I am aware that today’s word – titbit, also spelled tit-bit – may cause my emails of this tasting note to snag in some people’s spam filters. And I suspect that that may have a little something to do with the North American preference for tidbit to titbit. It is not, of course, that the British do not use the word tit for ‘breast’; it’s more that they use it for some other things that North Americans don’t really use it for and so it doesn’t have as naked an association. Also, the British seem to be on average a little less bothered by bare breasts, as witness their presence on page 3 of some tabloid newspapers (in North America, where there are page 3 girls at all, they are never utterly topless).

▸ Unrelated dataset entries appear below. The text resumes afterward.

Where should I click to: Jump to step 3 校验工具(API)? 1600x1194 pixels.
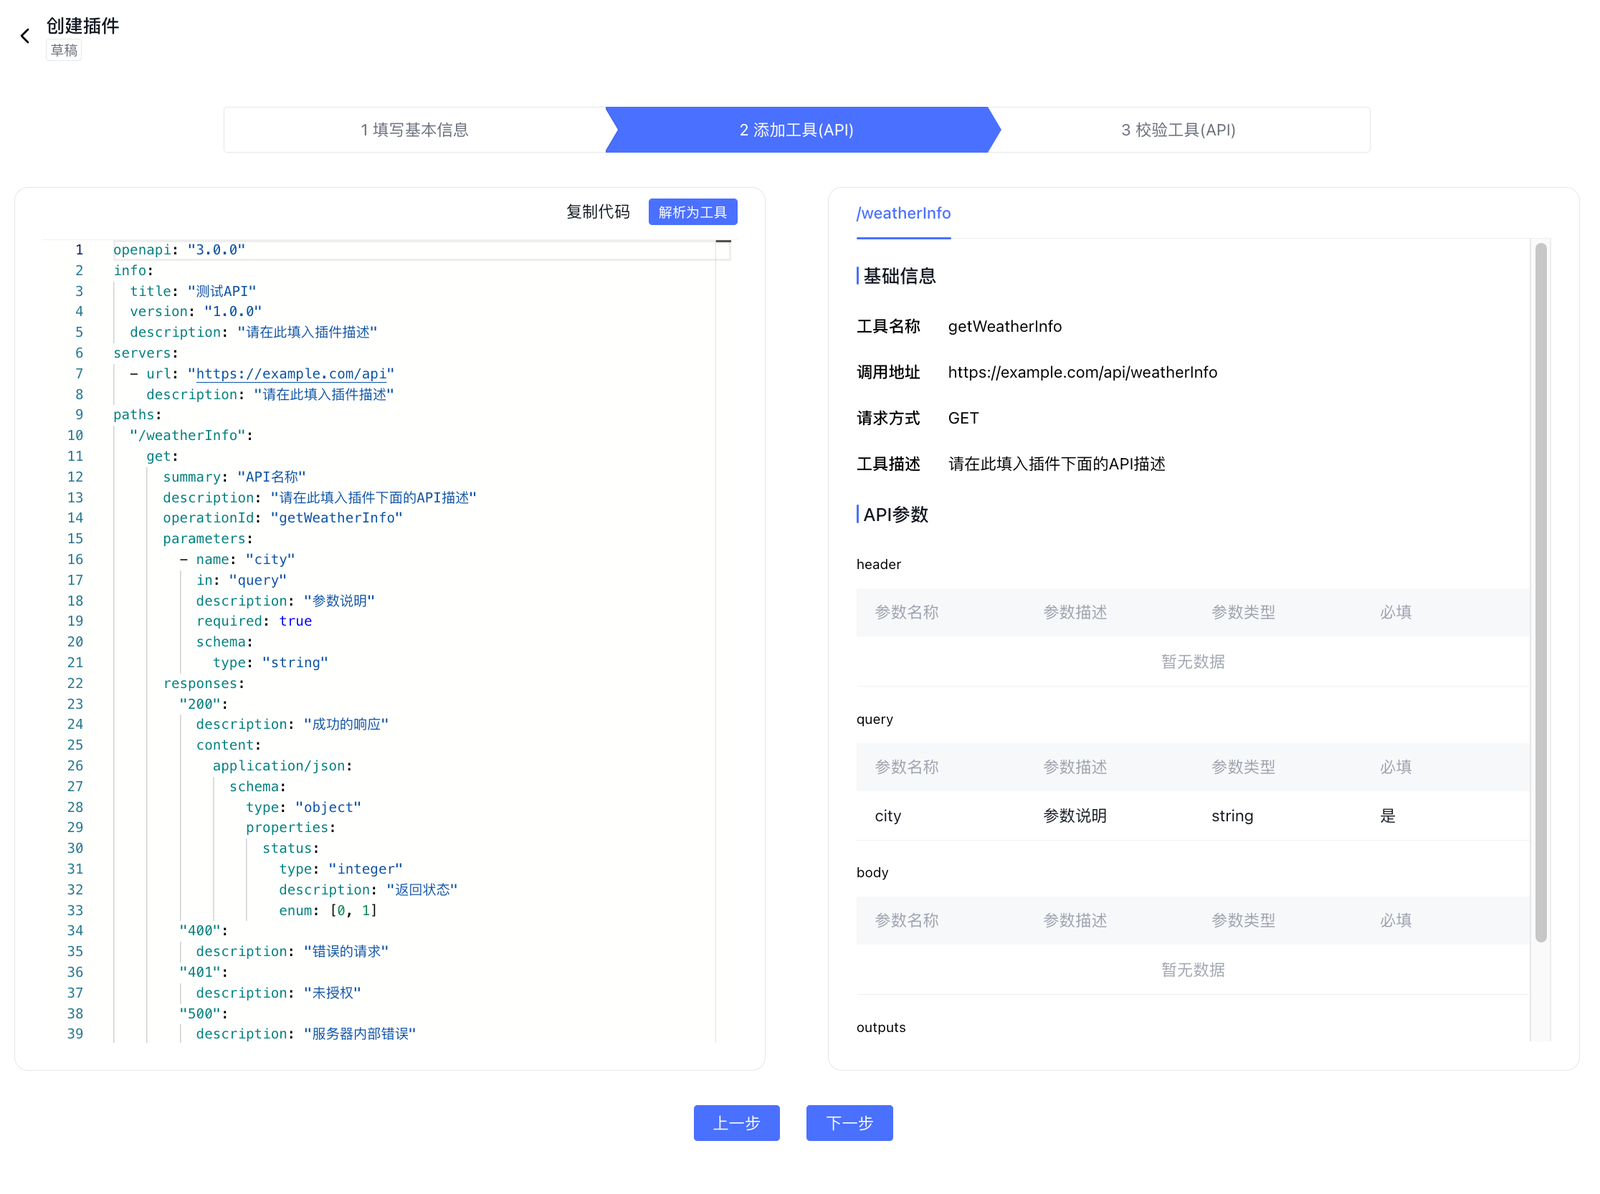point(1178,130)
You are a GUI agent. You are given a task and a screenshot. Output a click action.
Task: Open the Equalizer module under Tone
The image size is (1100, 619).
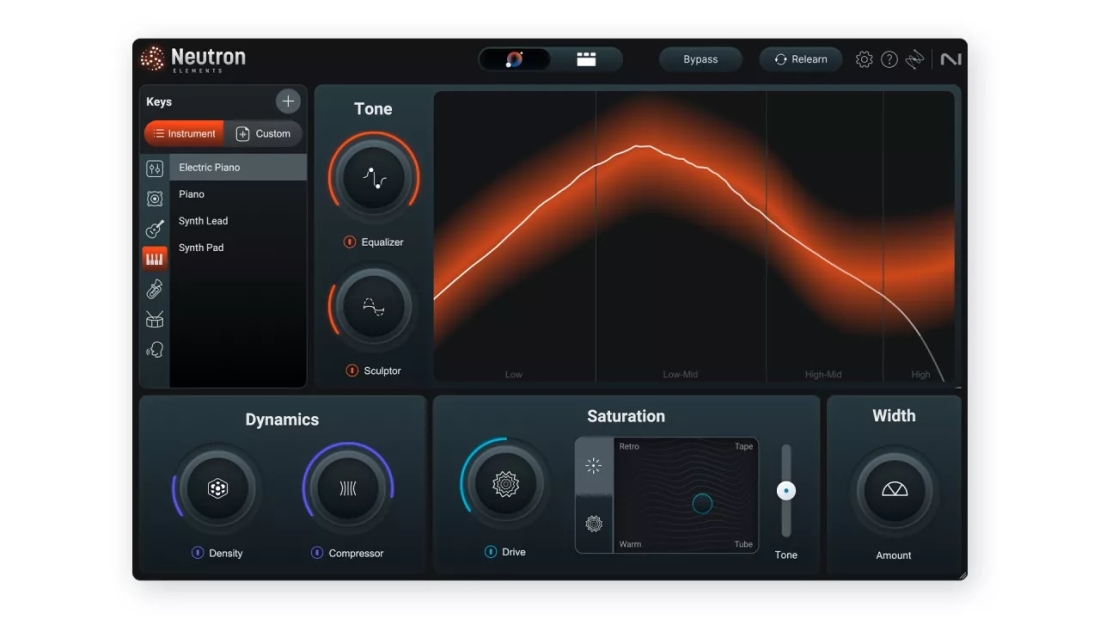(x=373, y=177)
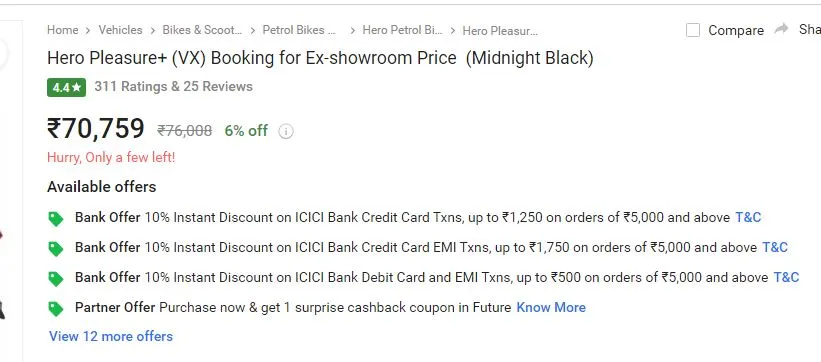Click the 4.4 star rating badge

66,87
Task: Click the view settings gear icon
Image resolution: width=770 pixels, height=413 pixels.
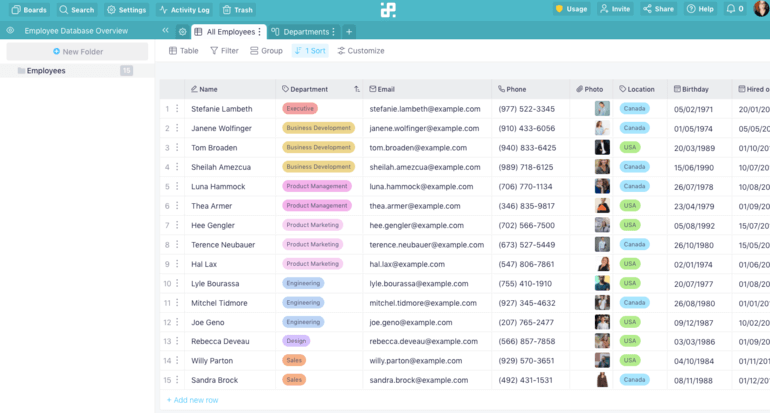Action: [182, 31]
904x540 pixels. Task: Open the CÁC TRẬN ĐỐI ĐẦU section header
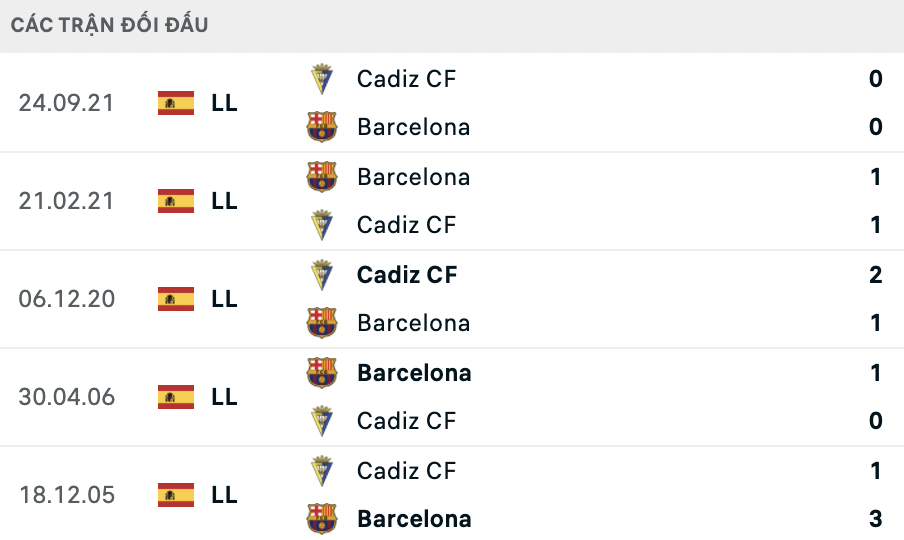click(x=110, y=25)
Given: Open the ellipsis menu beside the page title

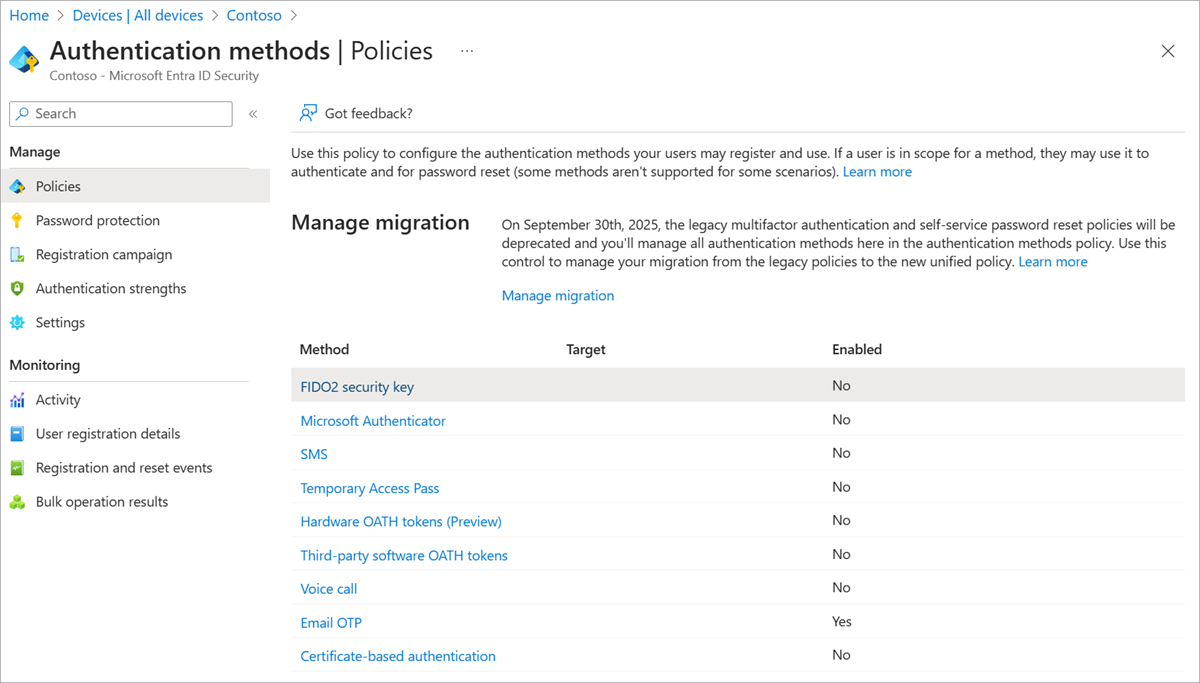Looking at the screenshot, I should tap(466, 50).
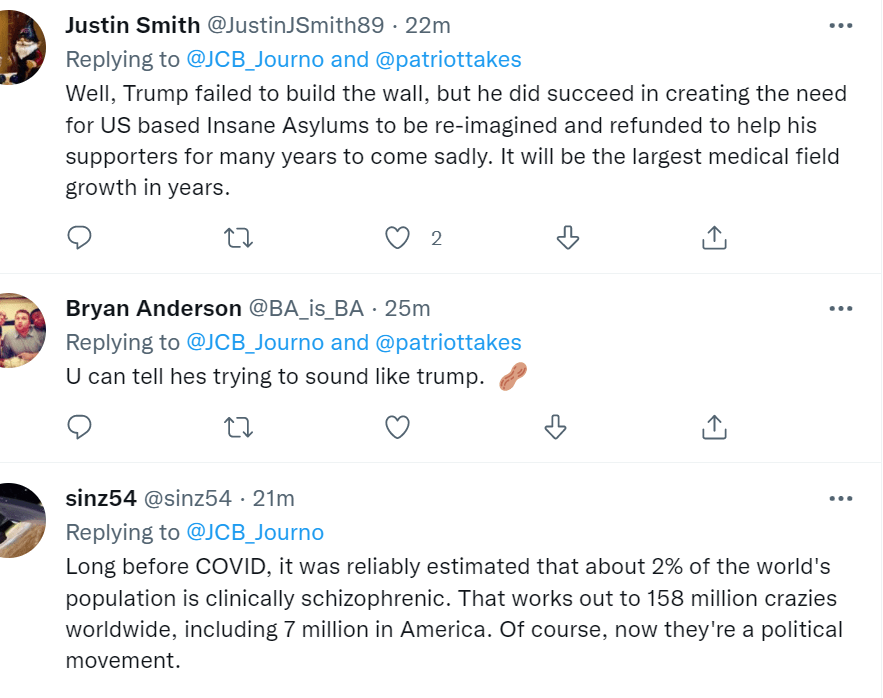883x698 pixels.
Task: Downvote Bryan Anderson's reply
Action: pyautogui.click(x=555, y=427)
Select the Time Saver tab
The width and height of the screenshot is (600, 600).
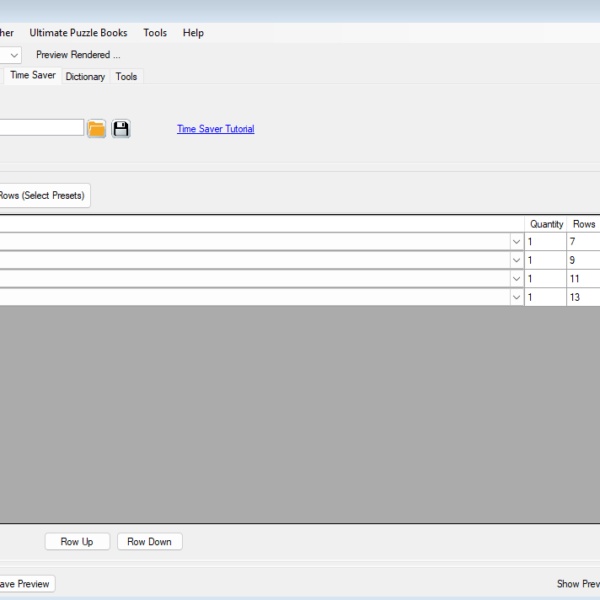[32, 76]
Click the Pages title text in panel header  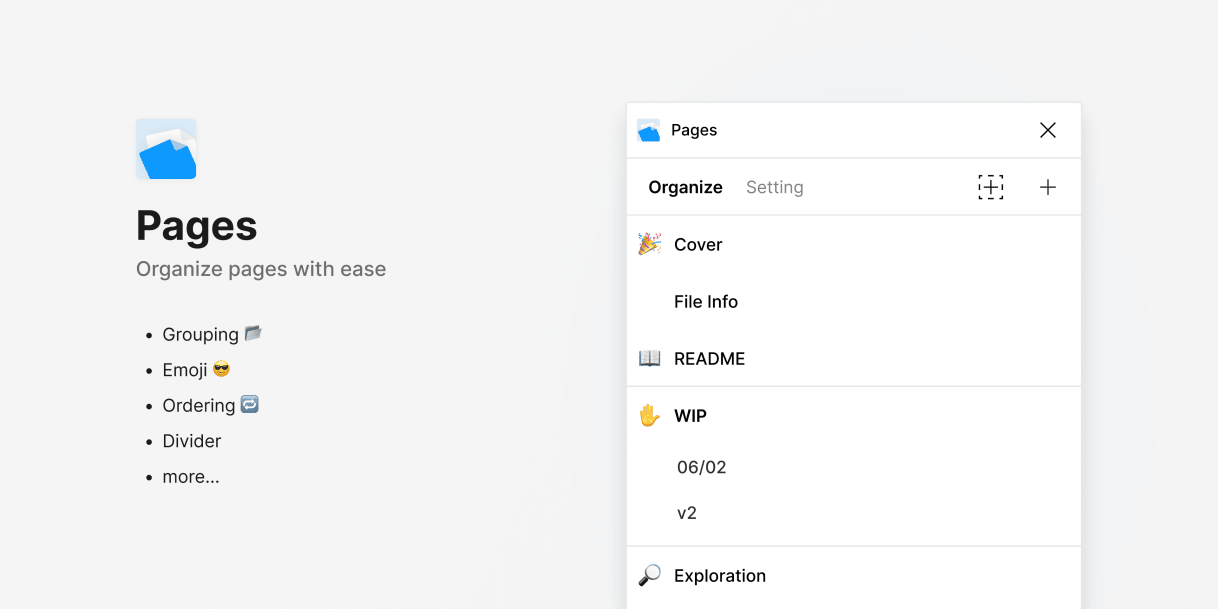pyautogui.click(x=694, y=130)
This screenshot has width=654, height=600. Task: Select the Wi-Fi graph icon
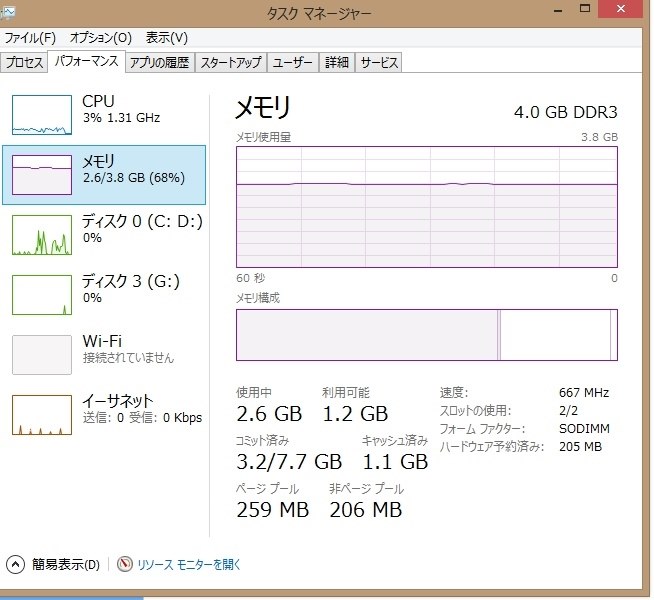coord(42,354)
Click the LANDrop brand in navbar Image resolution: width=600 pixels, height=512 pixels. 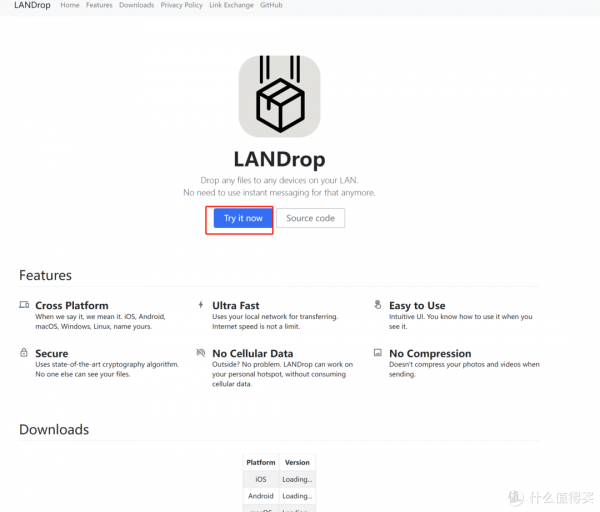pyautogui.click(x=33, y=6)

But it’s not that the word titbit was transformed by nervousness or prudishness into tidbit. Indeed, both forms of the word are time honoured, even though the crisper rhyming version seems to be preferred in Britain as the voice-assimilated version is preferred in North America. Indeed, the ultimate origin of the word could be from one or the other, so we can’t make a flat statement about which comes first. The cleavage between the words traces right back to our earliest attestations.
What we know for certain is that in the 1600s there were both tyd bit and tit-bit, and in both cases it referred to toothsome morsels of food (as OED puts it). We know where the bit part comes from; it was originally something bitten or bitten off – a little mouthful, say. As to the first half, it could come from an Old English word tidre ‘fragile, weak’ or dialectal tid ‘fond, fanciful, playful’ or tyd ‘wanton’. Or it could come from tit. But which tit? There are, it turns out, a fair handful of tits to choose from.
The one that we should grab hold of from our lexical treasure chest in this case refers to a small animal, first of all a small horse but thereafter several kinds of bird, including titmice, titlings, titlarks, tom-tits, coal tits, bearded tits (!) and – I just love this, because I’ve seen it used with straight face in the title of an ornithological paper – great tits, which might seem an oxymoron like jumbo shrimp, given that the point of calling them tits is that they’re small.
And what is the etymology of these small tits? In Canada, we might think right away of Québecois French ’tite, which is short for petite and is pronounced like “tit” (actually a bit like “tsit”). But while this may look good, there is no evident connection; indeed, this word has cognates in the Scandinavian languages, such as dialectal Norwegian titta ‘little girl’ and tita ‘little fish, little kernel, little ball’.
While we’re at this word buffet, though, let us sample some of the other great etymological titbits (gah, my MS Word just autocorrected it to tidbits and I had to go back and fix it) that titbit leads us to: the other kinds of tits out there. Tit can mean (in Scots dialect) a sharp pull or jerk; it can be the first part of tit for tat, which appears to come from tip for tap; it can be a little loose piece of metal in nail-making or drilling; it can be used (or at least was at one time) to call a cat, as in Dickens’s Pickwick Papers: “It must have been the cat, Sarah,’ said the girl… ‘Puss, puss, puss – tit, tit, tit’”; it can be a nincompoop or twit, as in “Shut your festering gob, you tit”; or, of course, it can be a teat: a boob, a knocker, a hooter, a tata, a gazonga, whatever you want to call it.
It’s always fun to come across a word with such a little pearl necklace of different meanings – it’s like a tasting menu of lexical titbits. Or tidbits. But now, which sounds tastier or smaller to you, titbit or tidbit? The first is crisper, but the second has a certain sapidity, a sound like niblet, maybe. Ah well, you don’t really get to choose anyway: the way it is now, you’re pretty much consigned to one or the other by where you’re writing for. And you have to be careful, because if you use the British one in North America you might unleash some unexpected titters.